Anthony Shavies

Personal information
- Born: September 9, 1983 (age 42) Oakland, California
- Listed height: 6 ft 3 in (1.91 m)
- Listed weight: 190 lb (86 kg)

Career information
- High school: Hayward (Oakland, California)
- College: Chabot College (2001–2003) Missouri State (2003–2005)
- NBA draft: 2005: undrafted
- Playing career: 2005–2014
- Position: Point guard
- Number: 6

Career history
- 2005–2006: Güssing Knights
- 2006–2007: Wörthersee Piraten
- 2007–2012: Panthers Fürstenfeld
- 2012–2013: MBC Mykolaiv
- 2013–2014: Güssing Knights

Career highlights
- 2× Austrian League champion (2008, 2014); 2× ÖBL Finals MVP (2008, 2014); MVC All-Defensive Team (2005);

= Anthony Shavies =

American basketball player

Anthony Shavies (born September 9, 1983) is an American former professional basketball player.

== Professional career ==
In his first two seasons Shavies played in Austria for Güssing Knights and Wörthersee Piraten.

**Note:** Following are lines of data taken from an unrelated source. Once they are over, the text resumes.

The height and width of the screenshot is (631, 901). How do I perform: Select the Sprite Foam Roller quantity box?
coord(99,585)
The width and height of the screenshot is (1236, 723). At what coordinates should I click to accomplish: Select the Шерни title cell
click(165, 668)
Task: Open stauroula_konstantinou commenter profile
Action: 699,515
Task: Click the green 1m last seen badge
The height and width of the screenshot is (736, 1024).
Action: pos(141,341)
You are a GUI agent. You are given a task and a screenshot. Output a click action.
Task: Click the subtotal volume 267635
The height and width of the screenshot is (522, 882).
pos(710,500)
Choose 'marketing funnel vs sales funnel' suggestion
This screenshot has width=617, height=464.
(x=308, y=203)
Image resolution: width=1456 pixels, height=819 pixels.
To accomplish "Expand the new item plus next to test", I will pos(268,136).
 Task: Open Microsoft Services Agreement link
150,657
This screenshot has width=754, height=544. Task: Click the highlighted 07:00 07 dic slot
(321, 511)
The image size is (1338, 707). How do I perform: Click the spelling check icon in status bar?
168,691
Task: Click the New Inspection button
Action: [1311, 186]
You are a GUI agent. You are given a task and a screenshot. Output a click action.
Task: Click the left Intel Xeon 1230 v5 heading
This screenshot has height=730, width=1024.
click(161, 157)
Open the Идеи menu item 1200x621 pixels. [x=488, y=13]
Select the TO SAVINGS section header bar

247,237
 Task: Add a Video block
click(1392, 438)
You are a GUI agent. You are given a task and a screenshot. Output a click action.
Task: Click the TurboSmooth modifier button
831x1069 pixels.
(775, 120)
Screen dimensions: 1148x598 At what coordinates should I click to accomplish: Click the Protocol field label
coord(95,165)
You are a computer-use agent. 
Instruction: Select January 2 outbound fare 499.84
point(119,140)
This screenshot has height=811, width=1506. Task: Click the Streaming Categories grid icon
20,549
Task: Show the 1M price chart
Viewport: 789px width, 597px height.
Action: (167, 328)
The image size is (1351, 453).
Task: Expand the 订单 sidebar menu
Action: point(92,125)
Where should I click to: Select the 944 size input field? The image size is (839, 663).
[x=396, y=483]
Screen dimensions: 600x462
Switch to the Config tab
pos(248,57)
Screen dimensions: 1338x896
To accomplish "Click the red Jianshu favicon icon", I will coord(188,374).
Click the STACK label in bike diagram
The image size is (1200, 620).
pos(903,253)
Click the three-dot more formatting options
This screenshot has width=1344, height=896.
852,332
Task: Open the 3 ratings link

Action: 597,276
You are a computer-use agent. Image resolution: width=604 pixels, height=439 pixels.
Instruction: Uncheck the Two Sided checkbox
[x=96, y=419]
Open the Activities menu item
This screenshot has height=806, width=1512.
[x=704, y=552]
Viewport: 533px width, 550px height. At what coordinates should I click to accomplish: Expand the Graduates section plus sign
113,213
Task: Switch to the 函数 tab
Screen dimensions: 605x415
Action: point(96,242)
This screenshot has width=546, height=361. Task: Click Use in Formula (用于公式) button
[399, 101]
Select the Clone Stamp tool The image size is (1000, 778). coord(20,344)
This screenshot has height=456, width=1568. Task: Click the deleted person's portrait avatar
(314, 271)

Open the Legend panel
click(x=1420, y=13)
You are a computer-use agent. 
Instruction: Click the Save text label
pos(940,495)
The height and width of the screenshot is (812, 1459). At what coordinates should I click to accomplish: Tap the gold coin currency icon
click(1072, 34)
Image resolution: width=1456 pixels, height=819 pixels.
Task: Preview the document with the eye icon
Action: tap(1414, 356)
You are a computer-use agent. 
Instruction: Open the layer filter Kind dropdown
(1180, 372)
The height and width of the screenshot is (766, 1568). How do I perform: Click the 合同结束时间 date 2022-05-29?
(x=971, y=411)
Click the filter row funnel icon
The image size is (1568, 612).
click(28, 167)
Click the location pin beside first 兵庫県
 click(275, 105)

In 2007, he left for Panthers Fürstenfeld, he played with the Panthers for four straight seasons.

In the 2012–13 season he played for MBC Mykolaiv in Ukraine and averaged around 9 points per game.

In 2013 Shavies returned to Güssing, when he signed a one-year contract. He won the title with the Knights, after they beat Kapfenberg 3–2 in the Finals. Shavies was named Finals MVP for the second time in his career.